==== Records for the exercise ====

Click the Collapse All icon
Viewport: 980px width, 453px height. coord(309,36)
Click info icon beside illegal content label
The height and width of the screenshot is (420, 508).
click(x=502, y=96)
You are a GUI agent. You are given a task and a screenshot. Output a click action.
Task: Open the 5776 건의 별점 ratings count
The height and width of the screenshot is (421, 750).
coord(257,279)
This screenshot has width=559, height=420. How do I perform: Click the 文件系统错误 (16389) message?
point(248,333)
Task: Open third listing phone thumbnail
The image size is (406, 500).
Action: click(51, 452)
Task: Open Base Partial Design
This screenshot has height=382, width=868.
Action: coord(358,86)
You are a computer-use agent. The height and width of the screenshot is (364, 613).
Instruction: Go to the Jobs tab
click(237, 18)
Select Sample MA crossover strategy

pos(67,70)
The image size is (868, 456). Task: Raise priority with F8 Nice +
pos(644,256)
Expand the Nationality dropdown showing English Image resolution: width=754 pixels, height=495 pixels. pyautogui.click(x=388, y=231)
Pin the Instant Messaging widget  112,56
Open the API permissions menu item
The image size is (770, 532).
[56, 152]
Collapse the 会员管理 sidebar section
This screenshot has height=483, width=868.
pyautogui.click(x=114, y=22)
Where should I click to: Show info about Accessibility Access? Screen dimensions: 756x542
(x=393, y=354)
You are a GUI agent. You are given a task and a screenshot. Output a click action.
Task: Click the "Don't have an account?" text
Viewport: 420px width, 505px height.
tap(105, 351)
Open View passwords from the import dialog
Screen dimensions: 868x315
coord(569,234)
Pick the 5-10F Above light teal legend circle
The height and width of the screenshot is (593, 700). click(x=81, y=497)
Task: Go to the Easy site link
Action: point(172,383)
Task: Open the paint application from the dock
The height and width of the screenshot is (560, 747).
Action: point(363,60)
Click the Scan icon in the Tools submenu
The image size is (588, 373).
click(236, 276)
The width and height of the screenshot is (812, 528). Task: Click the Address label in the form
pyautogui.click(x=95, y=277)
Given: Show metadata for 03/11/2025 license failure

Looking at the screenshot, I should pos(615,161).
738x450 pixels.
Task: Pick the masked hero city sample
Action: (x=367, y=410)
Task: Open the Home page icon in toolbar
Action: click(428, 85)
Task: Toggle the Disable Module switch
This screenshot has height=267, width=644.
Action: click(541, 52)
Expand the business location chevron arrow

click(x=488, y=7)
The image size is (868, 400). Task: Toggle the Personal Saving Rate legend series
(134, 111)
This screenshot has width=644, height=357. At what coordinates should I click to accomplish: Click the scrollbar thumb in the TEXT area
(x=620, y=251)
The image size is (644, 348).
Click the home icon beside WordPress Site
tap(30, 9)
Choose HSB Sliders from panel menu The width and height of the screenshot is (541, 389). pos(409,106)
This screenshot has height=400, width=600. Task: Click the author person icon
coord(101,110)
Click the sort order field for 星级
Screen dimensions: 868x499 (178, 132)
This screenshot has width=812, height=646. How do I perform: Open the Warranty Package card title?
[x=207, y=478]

====

* Aim of the task: Please make an exact copy of the lines above from the line with "You are a computer-use" through the line with "Open the API permissions menu item", both ends included.

* Answer area:
You are a computer-use agent. The height and width of the screenshot is (364, 613).
Instruction: Go to the Jobs tab
click(237, 18)
Select Sample MA crossover strategy

pos(67,70)
The image size is (868, 456). Task: Raise priority with F8 Nice +
pos(644,256)
Expand the Nationality dropdown showing English Image resolution: width=754 pixels, height=495 pixels. pyautogui.click(x=388, y=231)
Pin the Instant Messaging widget  112,56
Open the API permissions menu item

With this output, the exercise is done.